Exercise material:
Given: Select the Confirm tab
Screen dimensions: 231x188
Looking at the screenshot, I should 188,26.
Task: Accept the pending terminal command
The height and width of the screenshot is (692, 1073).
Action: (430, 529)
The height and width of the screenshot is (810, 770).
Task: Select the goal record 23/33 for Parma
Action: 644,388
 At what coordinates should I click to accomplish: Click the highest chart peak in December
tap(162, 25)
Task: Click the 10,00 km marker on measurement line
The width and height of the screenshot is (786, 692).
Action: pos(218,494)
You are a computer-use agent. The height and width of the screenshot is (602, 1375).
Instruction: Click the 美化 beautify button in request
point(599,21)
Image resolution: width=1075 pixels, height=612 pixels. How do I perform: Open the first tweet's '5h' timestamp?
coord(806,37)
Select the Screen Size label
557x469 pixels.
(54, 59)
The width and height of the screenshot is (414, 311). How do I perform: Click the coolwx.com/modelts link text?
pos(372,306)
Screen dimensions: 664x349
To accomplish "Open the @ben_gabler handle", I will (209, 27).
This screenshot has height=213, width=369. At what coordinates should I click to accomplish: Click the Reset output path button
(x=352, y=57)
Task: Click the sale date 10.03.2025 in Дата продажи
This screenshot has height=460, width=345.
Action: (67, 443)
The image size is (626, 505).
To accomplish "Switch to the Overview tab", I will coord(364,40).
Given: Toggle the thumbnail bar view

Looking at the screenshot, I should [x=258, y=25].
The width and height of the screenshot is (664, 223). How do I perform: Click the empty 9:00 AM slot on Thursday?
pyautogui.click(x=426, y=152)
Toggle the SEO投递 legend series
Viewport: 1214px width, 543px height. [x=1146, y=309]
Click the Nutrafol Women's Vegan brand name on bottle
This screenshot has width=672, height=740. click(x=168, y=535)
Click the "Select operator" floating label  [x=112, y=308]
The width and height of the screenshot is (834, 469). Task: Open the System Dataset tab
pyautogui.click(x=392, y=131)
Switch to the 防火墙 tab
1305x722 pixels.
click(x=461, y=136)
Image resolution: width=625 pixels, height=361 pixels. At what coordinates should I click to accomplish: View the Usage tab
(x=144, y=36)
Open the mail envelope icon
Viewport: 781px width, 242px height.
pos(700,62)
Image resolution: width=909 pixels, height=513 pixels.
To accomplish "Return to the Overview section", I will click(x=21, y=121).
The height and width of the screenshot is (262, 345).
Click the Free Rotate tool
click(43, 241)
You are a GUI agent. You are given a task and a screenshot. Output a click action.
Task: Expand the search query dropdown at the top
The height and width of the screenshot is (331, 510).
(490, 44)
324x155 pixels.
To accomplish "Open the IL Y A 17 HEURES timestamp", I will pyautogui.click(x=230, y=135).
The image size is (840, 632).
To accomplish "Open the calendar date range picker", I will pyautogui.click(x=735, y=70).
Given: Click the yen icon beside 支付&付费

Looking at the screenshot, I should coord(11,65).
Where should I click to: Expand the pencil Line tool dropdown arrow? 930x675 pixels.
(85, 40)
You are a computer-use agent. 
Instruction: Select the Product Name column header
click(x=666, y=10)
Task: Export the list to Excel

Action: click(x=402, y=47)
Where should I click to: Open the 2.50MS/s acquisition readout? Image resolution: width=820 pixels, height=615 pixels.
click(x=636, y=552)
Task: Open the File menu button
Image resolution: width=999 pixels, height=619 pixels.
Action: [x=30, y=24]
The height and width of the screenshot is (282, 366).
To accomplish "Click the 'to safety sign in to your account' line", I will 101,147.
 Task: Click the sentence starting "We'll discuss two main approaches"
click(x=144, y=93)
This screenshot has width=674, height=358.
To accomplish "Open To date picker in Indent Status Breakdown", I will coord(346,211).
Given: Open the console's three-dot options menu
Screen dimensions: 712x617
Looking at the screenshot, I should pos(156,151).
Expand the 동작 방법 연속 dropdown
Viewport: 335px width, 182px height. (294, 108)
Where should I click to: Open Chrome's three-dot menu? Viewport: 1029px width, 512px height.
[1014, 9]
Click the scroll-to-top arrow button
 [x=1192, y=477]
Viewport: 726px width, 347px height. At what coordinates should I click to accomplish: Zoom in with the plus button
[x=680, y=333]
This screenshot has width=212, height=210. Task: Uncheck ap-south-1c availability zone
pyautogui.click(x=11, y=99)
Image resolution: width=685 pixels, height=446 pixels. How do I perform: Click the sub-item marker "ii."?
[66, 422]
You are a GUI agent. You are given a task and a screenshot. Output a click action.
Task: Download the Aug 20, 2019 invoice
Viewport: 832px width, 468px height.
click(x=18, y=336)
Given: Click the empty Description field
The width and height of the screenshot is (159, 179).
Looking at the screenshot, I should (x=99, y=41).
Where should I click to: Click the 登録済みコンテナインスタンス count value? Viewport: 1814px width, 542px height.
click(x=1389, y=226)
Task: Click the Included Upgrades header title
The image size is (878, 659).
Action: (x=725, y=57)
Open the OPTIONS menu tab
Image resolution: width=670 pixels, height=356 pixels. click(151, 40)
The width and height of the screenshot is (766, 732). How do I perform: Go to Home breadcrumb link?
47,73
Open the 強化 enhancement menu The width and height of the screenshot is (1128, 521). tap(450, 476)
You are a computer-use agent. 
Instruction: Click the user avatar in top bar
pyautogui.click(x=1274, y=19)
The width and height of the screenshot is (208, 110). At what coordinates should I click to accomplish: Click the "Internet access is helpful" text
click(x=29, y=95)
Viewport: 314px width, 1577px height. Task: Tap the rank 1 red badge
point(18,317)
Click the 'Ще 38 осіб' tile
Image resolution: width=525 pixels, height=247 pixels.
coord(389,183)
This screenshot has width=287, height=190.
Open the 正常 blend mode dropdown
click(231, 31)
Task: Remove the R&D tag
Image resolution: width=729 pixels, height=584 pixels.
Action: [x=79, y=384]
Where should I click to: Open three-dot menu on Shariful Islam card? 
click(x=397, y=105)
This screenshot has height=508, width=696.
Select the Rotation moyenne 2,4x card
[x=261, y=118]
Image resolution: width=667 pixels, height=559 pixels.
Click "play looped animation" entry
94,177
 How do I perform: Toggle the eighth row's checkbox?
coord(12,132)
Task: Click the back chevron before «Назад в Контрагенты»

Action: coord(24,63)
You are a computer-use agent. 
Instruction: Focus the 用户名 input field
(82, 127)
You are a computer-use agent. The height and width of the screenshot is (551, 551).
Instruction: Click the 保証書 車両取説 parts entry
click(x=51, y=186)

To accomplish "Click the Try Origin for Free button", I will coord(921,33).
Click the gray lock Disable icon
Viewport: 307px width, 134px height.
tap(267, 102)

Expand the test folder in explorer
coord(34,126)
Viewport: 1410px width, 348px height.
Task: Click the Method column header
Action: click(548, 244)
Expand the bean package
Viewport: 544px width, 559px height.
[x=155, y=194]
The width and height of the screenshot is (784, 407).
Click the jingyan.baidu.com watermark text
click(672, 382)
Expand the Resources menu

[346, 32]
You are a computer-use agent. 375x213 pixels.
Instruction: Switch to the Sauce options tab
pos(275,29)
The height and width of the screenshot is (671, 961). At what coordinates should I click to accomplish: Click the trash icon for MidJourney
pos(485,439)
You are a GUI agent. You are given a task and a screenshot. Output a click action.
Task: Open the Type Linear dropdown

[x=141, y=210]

What to work on: Considering each line of the material above, count those with the word "will" and give only the number.

Response: 8